# Source passage
§
Checkpointing

The Problem

Without checkpointing, two bad things happen:

  1. WAL grows forever - Every transaction appends records, file gets huge
  2. Recovery takes forever - After crash, must replay entire WAL from the beginning
After 1 year of operation:

WAL: [millions of records from day 1 ... to today]
      ◄──────────────────────────────────────────►
              Recovery replays ALL of this
              Could take hours!

The Solution

A checkpoint says: "Everything up to this point is safely on disk in the main database file. We don't need the old WAL records anymore."

Before checkpoint:
┌─────────────────────────────────────────────────────────┐
│                     Buffer Pool (RAM)                    │
│  ┌─────────┐ ┌─────────┐ ┌─────────┐ ┌─────────┐        │
│  │ Page 5  │ │ Page 12 │ │ Page 3  │ │ Page 8  │        │
│  │ DIRTY   │ │ DIRTY   │ │ clean   │ │ DIRTY   │        │
│  └─────────┘ └─────────┘ └─────────┘ └─────────┘        │
└─────────────────────────────────────────────────────────┘
                        │
                        │ Changes only in RAM!
§
# Exercise tasks
a - In the checkpointing text, what must recovery do after a crash when there is no checkpointing?
b - How would you put this sentence from the checkpointing text into Spanish: "We don't need the old WAL records anymore."
c - Can you echo the checkpointing text, everything from "Without checkpointing, two" down to "Could take hours!", with nothing changed?
The material that follows has no connection to the checkpointing text.
§
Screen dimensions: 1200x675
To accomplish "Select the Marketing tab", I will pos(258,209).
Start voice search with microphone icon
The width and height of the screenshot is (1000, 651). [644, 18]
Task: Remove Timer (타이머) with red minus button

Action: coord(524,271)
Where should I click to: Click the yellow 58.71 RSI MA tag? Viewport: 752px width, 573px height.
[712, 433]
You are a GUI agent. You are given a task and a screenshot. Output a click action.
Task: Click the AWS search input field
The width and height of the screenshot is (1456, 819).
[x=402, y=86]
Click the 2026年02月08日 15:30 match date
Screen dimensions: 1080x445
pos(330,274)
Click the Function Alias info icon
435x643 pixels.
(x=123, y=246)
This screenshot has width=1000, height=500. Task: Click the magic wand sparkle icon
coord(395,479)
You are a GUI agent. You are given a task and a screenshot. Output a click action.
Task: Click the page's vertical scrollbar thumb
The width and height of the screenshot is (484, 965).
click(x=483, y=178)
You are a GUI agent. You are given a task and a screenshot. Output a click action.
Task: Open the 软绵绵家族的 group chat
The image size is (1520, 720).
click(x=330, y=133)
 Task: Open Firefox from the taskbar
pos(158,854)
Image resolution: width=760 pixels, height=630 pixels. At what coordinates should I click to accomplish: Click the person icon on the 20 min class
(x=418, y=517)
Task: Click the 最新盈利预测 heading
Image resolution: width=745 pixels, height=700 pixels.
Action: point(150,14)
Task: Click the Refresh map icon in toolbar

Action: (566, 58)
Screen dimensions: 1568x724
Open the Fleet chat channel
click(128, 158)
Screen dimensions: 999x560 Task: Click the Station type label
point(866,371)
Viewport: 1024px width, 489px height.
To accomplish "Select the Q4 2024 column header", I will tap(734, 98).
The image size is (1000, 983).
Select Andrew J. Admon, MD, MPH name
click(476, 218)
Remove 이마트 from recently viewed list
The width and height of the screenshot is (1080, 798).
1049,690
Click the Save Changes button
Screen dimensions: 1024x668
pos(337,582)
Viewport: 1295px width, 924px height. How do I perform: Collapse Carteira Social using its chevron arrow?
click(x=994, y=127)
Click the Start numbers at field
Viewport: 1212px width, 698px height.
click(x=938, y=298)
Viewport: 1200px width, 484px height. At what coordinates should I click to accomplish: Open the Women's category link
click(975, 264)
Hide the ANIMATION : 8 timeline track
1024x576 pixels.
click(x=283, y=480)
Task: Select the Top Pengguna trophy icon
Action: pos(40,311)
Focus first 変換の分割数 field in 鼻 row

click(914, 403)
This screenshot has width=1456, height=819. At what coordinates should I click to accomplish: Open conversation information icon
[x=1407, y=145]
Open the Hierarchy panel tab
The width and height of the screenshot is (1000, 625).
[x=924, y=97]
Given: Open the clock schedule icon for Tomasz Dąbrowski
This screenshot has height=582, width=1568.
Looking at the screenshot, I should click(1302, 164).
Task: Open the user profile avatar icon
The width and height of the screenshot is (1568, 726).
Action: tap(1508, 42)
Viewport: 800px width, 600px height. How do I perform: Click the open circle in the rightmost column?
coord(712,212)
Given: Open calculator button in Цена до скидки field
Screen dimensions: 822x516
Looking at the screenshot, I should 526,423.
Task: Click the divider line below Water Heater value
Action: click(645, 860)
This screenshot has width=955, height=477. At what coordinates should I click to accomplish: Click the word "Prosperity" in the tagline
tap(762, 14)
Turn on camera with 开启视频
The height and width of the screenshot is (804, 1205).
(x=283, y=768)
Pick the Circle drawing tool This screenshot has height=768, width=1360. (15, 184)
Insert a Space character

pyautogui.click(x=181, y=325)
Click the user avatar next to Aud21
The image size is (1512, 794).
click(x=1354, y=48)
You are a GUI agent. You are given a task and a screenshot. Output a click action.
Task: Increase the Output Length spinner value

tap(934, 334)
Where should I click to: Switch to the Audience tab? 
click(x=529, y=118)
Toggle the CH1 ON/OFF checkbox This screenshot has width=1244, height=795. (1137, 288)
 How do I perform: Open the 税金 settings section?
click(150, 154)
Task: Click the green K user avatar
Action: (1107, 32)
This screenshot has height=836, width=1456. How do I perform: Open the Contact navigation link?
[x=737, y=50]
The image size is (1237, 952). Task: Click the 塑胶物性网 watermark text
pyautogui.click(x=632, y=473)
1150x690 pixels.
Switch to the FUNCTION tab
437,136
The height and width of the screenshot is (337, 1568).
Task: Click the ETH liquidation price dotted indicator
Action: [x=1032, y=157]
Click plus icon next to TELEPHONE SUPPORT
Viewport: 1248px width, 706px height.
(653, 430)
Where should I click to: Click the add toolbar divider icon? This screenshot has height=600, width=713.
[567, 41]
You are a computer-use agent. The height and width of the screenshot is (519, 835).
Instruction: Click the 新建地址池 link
§
# Solutions below
a - It must replay the entire WAL from the beginning.

b - Ya no necesitamos los registros antiguos del WAL.

c -
Without checkpointing, two bad things happen:

  1. WAL grows forever - Every transaction appends records, file gets huge
  2. Recovery takes forever - After crash, must replay entire WAL from the beginning
After 1 year of operation:

WAL: [millions of records from day 1 ... to today]
      ◄──────────────────────────────────────────►
              Recovery replays ALL of this
              Could take hours!